Some special functions take two arguments, and some can take either one or two arguments. If two arguments are given, they are separated by a comma.
Note that math functions may not be used in string expressions, only math expressions. For example, you may not use Msg="Number = " + rand(0,100). Instead, you can use A=rand(0,100) followed by Msg="Number = " + A.
log() Natural logarithm (base e) ln() (Same as above) log10() Common logarithm (base 10) log2() Base-2 logarithm exp10() Raise 10 to a power exp() Raise e to a power exp2() Raise 2 to a power sqrt() Square root
Note that the logarithm of zero or a negative number is undefined, and will return an error value equal to the maximum negative for the type of variable in use. There is no such issue with exponentials or square roots, although the square root of a negative number will be positive.
All angles are in radians. There are 2 * pi radians in a circle of 360 degrees, so to convert radians to degrees, multiply by 360 / (2 * pi).
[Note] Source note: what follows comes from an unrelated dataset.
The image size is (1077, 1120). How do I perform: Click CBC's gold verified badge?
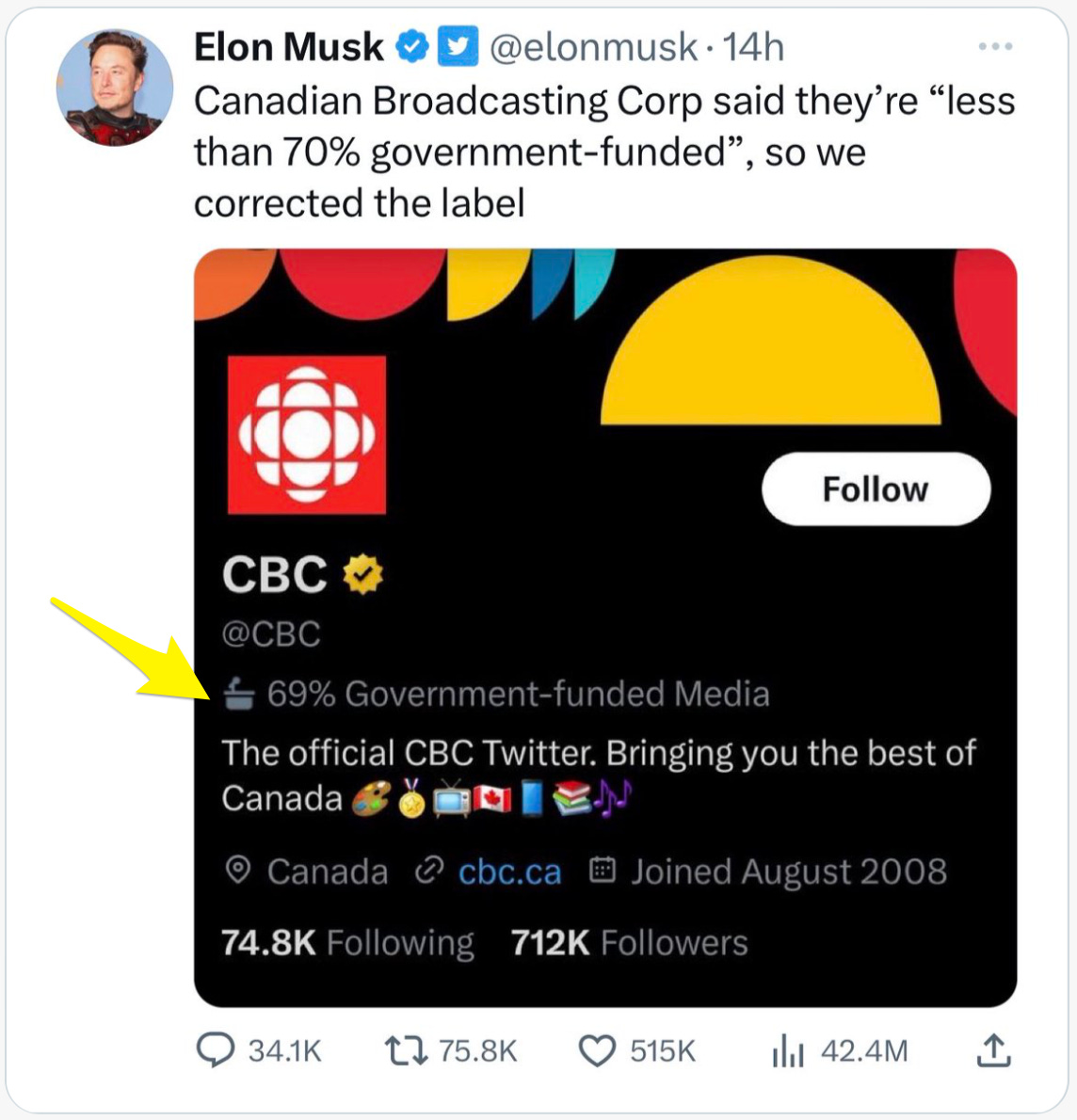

To convert degrees to radians, multiply by 2 * pi / 360.
sin() Sine of an angle cos() Cosine of an angle tan() Tangent of an angle asin() Arc sine; angle whose sine is () acos() Arc cosine; angle whose cosine is () atan() Arc tangent; angle whose tangent is ()
Note: The atan() function can accept either one or two arguments. If two arguments are given they are assumed to be in the form atan(Y,X), which is the angle whose tangent is Y / X. In the C programming language this would be called atan2. This two-argument form is preferable where possible, because it does not have the divide-by-zero issues that would result from pre-dividing Y / X, and because it can can keep track of the sign of the resultant angle over all 4 quadrants
sinh() Hyperbolic sine cosh() Hyperbolic cosine tanh() Hyperbolic tangent asinh() Hyperbolic arc sine acosh() Hyperbolic arc cosine atanh() Hyperbolic arc tangent
abs() Absolute value sgn() Sign of () = 0, +1, or -1 sign() Sign of () = +1 or -1 int() Integer part of (), no rounding fix() As above, but negatives truncate toward 0 cint() Rounds away from 0 if abs(fraction) >= 0.5 ceil() Rounds to next-highest integer
A abs(A) sgn(A) sign(A) int(A) fix(A) cint(A) ceil(A) 3.7 3.7 1.0 1.0 3.0 3.0 4.0 4.0 3.1 3.1 1.0 1.0 3.0 3.0 3.0 4.0 0 0 0 1.0 0 0 0 0 -3.1 3.1 -1.0 -1.0 -4.0 -3.0 -3.0 -3.0 -3.7 3.7 -1.0 -1.0 -4.0 -3.0 -4.0 -3.0
Note: If you are familiar with the C programming language, Daqarta's int() is equivalent to C's floor(). Similarly, fix() is equivalent to trunc().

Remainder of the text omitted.